Et pourquoi pas un financement direct d’organisations du Sud ?

Mise en ligne: 3 novembre 2015

Y a-t-il un sens pour un bailleur de fonds bilatéral de financer directement des organisations dans les pays partenaires ?, par Eddy Boutmans

La question n’est pas neuve, y compris pour la coopération belge, qui a analysé la problématique depuis plusieurs années. La Belgique dispose de possibilités légales pour appuyer directement des organisations, et plusieurs dispositifs existants ont déjà permis et permettent de financer directement des acteurs non-gouvernementaux du Sud. Parmi ces dispositifs existants, nous pouvons citer :

  • Les programmes de micro-interventions MIP et FAP permettant aux sections belges de coopération dans les pays partenaires (actuellement les attachés de la coopération) de donner des appuis ponctuels à des associations locales pour des activités à petite échelle. Ces activités doivent évidemment s’avérer pertinentes et aussi complémentaires que possible par rapport aux projets et programmes de plus grande envergure appuyés par la coopération belge. Il s’agit cependant de montants financiers modestes, avec un impact limité.
  • La ligne « prévention des conflits et construction de la paix » visant à soutenir les processus qui renforcent la démocratie et l’Etat de droit, et les initiatives visant à prévenir la violence des conflits. Dans ce cadre, un appui direct est apporté notamment à des associations locales qui disposent des compétences et de l’assise nécessaires en matière d’éducation à la paix, de promotion des droits de l’homme, de dialogue et de réconciliation entre communautés à la base.
  • Le Fonds de survie qui finance des programmes visant à assurer les chances de survie de personnes menacées par la faim, la sous-alimentation, la pauvreté et l’exclusion dans des pays confrontés de manière chronique à un déficit alimentaire. L’arrêté royal d’exécution de la loi sur le Fonds de Survie prévoit explicitement une possibilité d’appui à des programmes mis en œuvre par des associations locales.

Les débats actuels sur l’aide d’urgence portent notamment aussi sur l’opportunité d’appui direct par les bailleurs de fonds à des associations locales susceptibles de jouer un rôle de plus en plus grand dans la prévention et la réponse aux catastrophes.

● **Votre objectif**
D'après le texte sur le financement direct d'organisations du Sud, quels fléaux menacent les personnes visées par les programmes du Fonds de survie ? Citez-les tous. Appuyez-vous uniquement sur le texte.

● **Extraits de données**
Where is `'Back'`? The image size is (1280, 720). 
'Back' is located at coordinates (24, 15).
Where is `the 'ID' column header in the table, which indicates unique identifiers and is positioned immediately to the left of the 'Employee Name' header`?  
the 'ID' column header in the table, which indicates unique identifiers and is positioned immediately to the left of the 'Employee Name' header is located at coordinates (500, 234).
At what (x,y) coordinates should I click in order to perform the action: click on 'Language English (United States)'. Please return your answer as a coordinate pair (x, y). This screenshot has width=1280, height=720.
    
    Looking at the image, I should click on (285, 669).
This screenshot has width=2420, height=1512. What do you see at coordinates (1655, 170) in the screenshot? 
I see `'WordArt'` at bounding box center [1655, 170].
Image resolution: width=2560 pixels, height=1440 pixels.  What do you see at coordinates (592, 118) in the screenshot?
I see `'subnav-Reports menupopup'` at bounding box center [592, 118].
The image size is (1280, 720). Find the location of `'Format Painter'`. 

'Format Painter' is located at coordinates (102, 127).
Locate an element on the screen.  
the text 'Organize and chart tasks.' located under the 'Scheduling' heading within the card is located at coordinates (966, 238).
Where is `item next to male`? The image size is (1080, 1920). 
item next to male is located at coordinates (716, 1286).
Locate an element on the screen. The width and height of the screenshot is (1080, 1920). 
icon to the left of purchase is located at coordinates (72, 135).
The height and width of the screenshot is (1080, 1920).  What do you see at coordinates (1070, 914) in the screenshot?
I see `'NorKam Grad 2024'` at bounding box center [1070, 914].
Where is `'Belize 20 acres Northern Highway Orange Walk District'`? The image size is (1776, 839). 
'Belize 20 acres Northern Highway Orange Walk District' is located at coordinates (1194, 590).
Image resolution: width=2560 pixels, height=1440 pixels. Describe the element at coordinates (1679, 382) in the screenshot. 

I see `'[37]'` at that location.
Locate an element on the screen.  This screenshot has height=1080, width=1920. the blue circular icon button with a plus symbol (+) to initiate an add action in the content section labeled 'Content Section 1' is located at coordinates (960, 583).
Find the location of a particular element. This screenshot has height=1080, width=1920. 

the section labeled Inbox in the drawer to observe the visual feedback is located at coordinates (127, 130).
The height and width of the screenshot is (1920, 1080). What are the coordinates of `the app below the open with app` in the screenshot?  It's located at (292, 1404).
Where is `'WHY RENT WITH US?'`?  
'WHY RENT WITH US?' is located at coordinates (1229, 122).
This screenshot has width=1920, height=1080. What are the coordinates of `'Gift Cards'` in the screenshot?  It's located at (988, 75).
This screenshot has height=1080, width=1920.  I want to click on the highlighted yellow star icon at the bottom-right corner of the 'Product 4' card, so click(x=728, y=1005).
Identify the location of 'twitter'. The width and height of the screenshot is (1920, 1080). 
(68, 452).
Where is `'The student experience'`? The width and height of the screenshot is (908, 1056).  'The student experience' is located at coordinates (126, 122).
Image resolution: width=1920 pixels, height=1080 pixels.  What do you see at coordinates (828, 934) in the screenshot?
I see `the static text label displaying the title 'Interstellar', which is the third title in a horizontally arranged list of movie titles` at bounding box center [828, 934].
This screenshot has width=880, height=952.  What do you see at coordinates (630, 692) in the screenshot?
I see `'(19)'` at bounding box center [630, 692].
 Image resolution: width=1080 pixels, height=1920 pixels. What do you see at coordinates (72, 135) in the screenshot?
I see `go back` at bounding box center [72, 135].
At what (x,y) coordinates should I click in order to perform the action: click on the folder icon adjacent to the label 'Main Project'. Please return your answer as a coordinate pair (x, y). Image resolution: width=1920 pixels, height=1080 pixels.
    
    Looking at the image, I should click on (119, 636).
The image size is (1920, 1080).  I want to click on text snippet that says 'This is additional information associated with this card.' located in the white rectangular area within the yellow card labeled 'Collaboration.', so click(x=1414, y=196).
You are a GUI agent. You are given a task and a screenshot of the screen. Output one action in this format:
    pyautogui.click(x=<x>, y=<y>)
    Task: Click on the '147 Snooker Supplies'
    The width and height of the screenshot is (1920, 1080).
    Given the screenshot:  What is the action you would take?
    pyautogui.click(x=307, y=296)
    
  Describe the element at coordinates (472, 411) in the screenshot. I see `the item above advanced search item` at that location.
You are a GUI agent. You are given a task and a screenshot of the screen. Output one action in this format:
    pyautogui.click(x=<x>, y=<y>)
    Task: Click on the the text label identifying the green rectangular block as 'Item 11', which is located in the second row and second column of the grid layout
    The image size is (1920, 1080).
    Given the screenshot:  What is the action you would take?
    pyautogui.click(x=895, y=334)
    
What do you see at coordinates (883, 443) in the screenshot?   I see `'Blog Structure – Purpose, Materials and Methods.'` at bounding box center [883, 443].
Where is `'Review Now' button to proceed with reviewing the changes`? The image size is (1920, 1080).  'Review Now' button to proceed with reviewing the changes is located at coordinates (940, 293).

● **Résultat de la tâche**
- la faim
- la sous-alimentation
- la pauvreté
- l'exclusion